Russia’s war against Ukraine has led to a chain of reactions that pushed many countries, including the United States, towards increasing their fossil fuel production. After Russia invaded Ukraine in late February, the United States, in addition to other countries, imposed sanctions against Russia in order to place economic pressure on President Vladimir Putin. Russia is one of the United States’s top oil providers, and the absence of Russian oil and natural gas has inflated American gas prices. This sudden inflation has prompted various politicians on both sides of the aisle to push for Biden to reinvigorate domestic fossil fuel production despite his campaign promises to work towards clean and renewable energy. Reacting to pressures, Biden recently ordered the release of 1 million barrels of oil a day from the nation’s strategic reserves to combat the surging gas prices. 

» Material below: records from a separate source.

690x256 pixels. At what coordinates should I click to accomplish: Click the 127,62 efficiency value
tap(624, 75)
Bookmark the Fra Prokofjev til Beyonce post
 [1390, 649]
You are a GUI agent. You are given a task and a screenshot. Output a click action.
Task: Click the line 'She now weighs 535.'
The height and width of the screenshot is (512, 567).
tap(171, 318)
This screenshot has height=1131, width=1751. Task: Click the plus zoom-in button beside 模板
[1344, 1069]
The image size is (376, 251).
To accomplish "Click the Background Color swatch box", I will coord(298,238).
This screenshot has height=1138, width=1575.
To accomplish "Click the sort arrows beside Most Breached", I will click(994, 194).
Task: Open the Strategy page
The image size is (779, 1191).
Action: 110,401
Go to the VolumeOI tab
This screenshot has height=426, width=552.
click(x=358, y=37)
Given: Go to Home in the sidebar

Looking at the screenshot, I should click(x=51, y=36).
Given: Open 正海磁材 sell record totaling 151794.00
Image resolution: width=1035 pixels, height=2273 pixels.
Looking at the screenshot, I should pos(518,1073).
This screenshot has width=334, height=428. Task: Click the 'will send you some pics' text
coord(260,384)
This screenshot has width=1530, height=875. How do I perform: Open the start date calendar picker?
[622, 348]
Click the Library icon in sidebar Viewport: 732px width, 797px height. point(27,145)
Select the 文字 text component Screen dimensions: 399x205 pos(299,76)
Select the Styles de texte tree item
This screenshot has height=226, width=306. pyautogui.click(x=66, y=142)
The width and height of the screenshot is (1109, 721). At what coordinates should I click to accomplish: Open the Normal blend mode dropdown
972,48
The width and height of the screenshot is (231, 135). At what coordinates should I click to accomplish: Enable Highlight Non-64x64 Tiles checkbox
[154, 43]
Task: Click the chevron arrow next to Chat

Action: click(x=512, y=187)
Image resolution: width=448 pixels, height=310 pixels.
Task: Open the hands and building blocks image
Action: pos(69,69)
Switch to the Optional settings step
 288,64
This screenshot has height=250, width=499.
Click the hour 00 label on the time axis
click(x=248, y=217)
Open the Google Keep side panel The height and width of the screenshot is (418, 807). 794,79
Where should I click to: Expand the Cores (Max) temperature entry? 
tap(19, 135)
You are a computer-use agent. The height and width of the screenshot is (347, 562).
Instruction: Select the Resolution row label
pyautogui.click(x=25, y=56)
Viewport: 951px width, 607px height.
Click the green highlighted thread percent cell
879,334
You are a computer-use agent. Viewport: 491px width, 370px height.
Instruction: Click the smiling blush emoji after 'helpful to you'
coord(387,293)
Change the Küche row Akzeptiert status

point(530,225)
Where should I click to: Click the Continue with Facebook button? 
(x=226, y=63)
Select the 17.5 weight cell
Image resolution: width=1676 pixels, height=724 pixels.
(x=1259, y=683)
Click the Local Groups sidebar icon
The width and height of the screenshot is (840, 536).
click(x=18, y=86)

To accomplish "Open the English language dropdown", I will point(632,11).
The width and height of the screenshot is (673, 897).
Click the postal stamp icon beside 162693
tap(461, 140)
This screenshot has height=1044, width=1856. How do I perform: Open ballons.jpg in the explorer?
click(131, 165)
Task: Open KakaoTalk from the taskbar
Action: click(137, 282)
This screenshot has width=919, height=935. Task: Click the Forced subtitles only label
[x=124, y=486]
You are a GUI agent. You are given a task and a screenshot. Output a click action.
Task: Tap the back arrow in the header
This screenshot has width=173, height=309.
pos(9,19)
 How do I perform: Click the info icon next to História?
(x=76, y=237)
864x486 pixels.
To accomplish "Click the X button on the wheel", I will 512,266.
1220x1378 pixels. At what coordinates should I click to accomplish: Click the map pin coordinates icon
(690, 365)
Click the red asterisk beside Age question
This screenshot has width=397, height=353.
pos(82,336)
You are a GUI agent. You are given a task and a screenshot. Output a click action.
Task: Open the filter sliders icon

Biden has instituted various policies like the “use it or lose it” policy to increase short-term oil production, and the White House is now imploring Congress to pass legislation to charge oil and gas companies for unused wells and federal leases. Currently, oil and gas companies in the United States have over 9,000 approved but unused permits to drill on millions of acres of federal land. In March, Biden signed an executive order that banned oil and gas imports from Russia, and Congress passed a bill that codified this order into law on April 7th. This potential increase in fossil fuel production contributes to climate change and takes the United States further away from Biden’s renewable energy agenda. 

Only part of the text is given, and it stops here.